Nothing but the lines from the one containing "Given: Open Managed workflows in sidebar" through the last line of the entries should appear in the output, each verbatim.

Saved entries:
------------------------------------------------------------

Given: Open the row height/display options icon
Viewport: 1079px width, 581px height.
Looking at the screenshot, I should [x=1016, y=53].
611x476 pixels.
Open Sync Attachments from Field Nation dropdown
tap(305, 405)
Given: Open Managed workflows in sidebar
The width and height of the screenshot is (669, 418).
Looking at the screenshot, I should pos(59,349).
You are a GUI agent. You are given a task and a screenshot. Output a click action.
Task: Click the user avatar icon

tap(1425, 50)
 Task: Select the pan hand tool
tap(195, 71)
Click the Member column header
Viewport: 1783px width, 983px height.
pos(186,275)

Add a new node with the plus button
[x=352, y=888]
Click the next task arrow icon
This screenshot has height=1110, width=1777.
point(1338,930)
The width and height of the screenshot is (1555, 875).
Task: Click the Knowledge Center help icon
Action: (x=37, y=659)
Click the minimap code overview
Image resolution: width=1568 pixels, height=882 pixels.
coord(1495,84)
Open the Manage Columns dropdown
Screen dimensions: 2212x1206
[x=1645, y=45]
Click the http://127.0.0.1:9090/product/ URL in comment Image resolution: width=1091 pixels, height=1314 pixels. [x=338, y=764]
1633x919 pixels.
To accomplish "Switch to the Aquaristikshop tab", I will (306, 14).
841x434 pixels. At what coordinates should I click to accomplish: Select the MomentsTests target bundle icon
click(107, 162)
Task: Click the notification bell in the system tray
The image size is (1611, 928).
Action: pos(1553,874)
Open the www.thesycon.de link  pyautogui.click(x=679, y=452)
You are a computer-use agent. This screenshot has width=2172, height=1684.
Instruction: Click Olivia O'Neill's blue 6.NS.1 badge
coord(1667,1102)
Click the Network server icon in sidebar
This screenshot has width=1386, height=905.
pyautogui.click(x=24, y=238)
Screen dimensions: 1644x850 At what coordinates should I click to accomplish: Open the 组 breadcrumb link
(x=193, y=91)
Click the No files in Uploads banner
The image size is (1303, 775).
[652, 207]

------------------------------------------------------------

Result of the task -
Given: Open Managed workflows in sidebar
The width and height of the screenshot is (669, 418).
Looking at the screenshot, I should pos(59,349).
You are a GUI agent. You are given a task and a screenshot. Output a click action.
Task: Click the user avatar icon

tap(1425, 50)
 Task: Select the pan hand tool
tap(195, 71)
Click the Member column header
Viewport: 1783px width, 983px height.
pos(186,275)

Add a new node with the plus button
[x=352, y=888]
Click the next task arrow icon
This screenshot has height=1110, width=1777.
point(1338,930)
The width and height of the screenshot is (1555, 875).
Task: Click the Knowledge Center help icon
Action: (x=37, y=659)
Click the minimap code overview
Image resolution: width=1568 pixels, height=882 pixels.
coord(1495,84)
Open the Manage Columns dropdown
Screen dimensions: 2212x1206
[x=1645, y=45]
Click the http://127.0.0.1:9090/product/ URL in comment Image resolution: width=1091 pixels, height=1314 pixels. [x=338, y=764]
1633x919 pixels.
To accomplish "Switch to the Aquaristikshop tab", I will (306, 14).
841x434 pixels. At what coordinates should I click to accomplish: Select the MomentsTests target bundle icon
click(107, 162)
Task: Click the notification bell in the system tray
The image size is (1611, 928).
Action: pos(1553,874)
Open the www.thesycon.de link  pyautogui.click(x=679, y=452)
You are a computer-use agent. This screenshot has width=2172, height=1684.
Instruction: Click Olivia O'Neill's blue 6.NS.1 badge
coord(1667,1102)
Click the Network server icon in sidebar
This screenshot has width=1386, height=905.
pyautogui.click(x=24, y=238)
Screen dimensions: 1644x850 At what coordinates should I click to accomplish: Open the 组 breadcrumb link
(x=193, y=91)
Click the No files in Uploads banner
The image size is (1303, 775).
[652, 207]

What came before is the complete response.